_Passage shown_
Sorry for posting so long after the fact-- I have not been to the site in a long time. Since I did the original S-Curve post, I thought I should comment.

Two comments: first, I now disavow the S-curve hypothesis. I believe that I was wrong. (See below.) Second, doing an empirical study of the ACTUAL chipEV-->tourneyEV function would be very interesting.

Starting with the idea of emprical testing first...In that case, rather than focusing on heads-up, you might as well test how stack size at certain points in a tourney affects tournament EV. For example, in large MTT tourneys, after about an hour the field is usually cut by 50% and there is a pretty wide dispersion between chip leaders and small stacks. With enough tournament samples, you could estimate pretty easily what the emprical tournament EV is for someone in the top 10% of stack size, with an average stack, etc. If you had enough data and the patience of a PhD student, you could even run some regressions to try to separate the effect of skill (observed win rate) and stack size.

Now, as to the S-Curve hypothesis. As my nick indicates, I am interested in game theory, so my original post was in the theory forum. So, I take as a given all the standard theoretical assumptions, i.e. equal skill, optimal game-theoretic play, etc. Under these conditions, I now believe that the following Sklansky/Malmuth assertions are absolutely correct (in theory, that is):
1) EV of winning a heads-up freezeout is proportional to the fraction of total chips you have (i.e. linear)
2) In any winner-take-all tournament (heads-up is just a special case of this), the probability of winning is proportional to the chips you have.
3)) Tournament EV is a concave fuction of chip EV--i.e. NOT the S-curve I had hypothesized.

1) In TPFAP, there is a very elegant proof "by symmetry" of the proportionality argument. It basically relies on the reasoning that if I have, say, 20% of the chips, and you have 80% of the chips, and we have equal skill, then I have a 50/50 chance of doubling up. The critical element of the proof is that, with equal skill, I always have exactly a 50/50 chance of doubling up. I started to question whether this was indeed true. Might it be possible that the optimal game-theoretic strategy actually depends on the stack sizes? In that case, all bets are off and the proof doesn't work.

I have since then convinced myself that the fact that the big stack has some "extra" chips in reserve does not affect the optimal strategy for the two players at all. The only thing that matters in determining the optimal play is the size of the blinds relative to the size of the stacks. If I have 200 chips out of 2000 in play, and you have 1800, we are currently effectively playing a game where we each have 200, since the most we can bet is allin. I don't have a "proof" proof, (of the fact that the optimal strategy for the two players is independent of any "extra" chips one of them may have), but I believe this to be true.

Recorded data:

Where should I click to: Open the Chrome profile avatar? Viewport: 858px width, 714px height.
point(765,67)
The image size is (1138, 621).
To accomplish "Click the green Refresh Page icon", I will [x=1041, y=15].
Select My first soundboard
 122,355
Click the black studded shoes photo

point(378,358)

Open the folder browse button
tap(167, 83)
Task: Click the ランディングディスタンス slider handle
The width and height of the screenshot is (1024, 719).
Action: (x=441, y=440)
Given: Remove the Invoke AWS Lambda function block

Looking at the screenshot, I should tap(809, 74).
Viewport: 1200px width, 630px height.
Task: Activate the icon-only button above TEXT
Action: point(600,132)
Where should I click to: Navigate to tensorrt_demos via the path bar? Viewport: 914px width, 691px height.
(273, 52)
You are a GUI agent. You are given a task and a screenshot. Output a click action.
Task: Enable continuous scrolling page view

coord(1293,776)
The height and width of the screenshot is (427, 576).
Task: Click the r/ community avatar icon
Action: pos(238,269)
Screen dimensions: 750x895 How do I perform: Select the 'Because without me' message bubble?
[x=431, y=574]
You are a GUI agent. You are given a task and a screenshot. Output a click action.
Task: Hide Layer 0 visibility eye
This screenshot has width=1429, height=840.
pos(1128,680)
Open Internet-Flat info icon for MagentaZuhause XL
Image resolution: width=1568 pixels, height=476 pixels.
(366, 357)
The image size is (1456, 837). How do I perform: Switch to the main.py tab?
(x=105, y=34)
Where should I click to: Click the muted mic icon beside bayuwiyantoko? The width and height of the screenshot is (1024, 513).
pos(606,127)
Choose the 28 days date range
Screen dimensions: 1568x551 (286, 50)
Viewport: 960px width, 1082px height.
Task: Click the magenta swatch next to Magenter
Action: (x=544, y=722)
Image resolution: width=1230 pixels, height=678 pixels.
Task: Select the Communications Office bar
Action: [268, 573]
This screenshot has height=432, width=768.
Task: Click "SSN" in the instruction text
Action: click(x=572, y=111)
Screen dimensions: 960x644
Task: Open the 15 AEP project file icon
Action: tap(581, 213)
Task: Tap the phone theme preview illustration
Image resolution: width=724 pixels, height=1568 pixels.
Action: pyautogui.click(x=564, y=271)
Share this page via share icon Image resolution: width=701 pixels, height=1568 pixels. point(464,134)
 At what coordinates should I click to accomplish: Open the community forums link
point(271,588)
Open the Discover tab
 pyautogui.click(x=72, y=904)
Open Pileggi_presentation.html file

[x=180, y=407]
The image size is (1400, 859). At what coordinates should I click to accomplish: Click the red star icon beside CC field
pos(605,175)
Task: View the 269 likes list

_Stated task 1_
According to the poker tournament post, what is the only thing that matters in determining optimal play?
_Stated task 2_
Please pick up the poker tournament post after its last sentence and keep writing it.

_Expected answer 1_
The size of the blinds relative to the size of the stacks.

_Expected answer 2_
2) If optimal optimal play depends only on the size of the smallest stack involved in a confrontation, and the availability of extra chips for some players does not matter, then the TPFAP proof for the multi-player winner-take-all tourney also goes through without a hitch.

3) Finally, the concavity question, which is the same thing as the TPFAP assertion that "the chips you win are always worth less than the chips you lose."

I now believe that this is always true in the case of multiple payouts and more than 3 players.

I'll give a heuristic argument for this effect. First, suppose you have 80% of the chips in play, 5 places pay, and there are 5 players left. You are very, very likely to win 1st place. If you win a confrontation that busts out one of the players, you gain some EV, but some of it "leaks" to all the other players who are now assured of finishing one place higher. So, your gain in chips does not give you a linear pickup in tournament EV.

Extending this further, suppose you are an above-average stack, and you win a confrontation with a small stack. You've pushed the small stack closer to elimination, which benefits not only you, but also other players--i.e. you get concavity again.

My original S-curve argument assumed that big stacks have an advantage over small stacks because they can "bully" the short stack. While this may still be empirically true in actual play, I now believe that the game-theorically correct play for the small stack does NOT depend on the presence of extra chips for the big stack. The small stack plays strictly based on pot-odds, the size of the blinds, and the maximum amount that can be bet--i.e. his own stack size.

Anyway, sorry for sending y'all on a blind goose chase, but I now no longer believe in the S-curve...

May your flops be disguised and your rivers kind!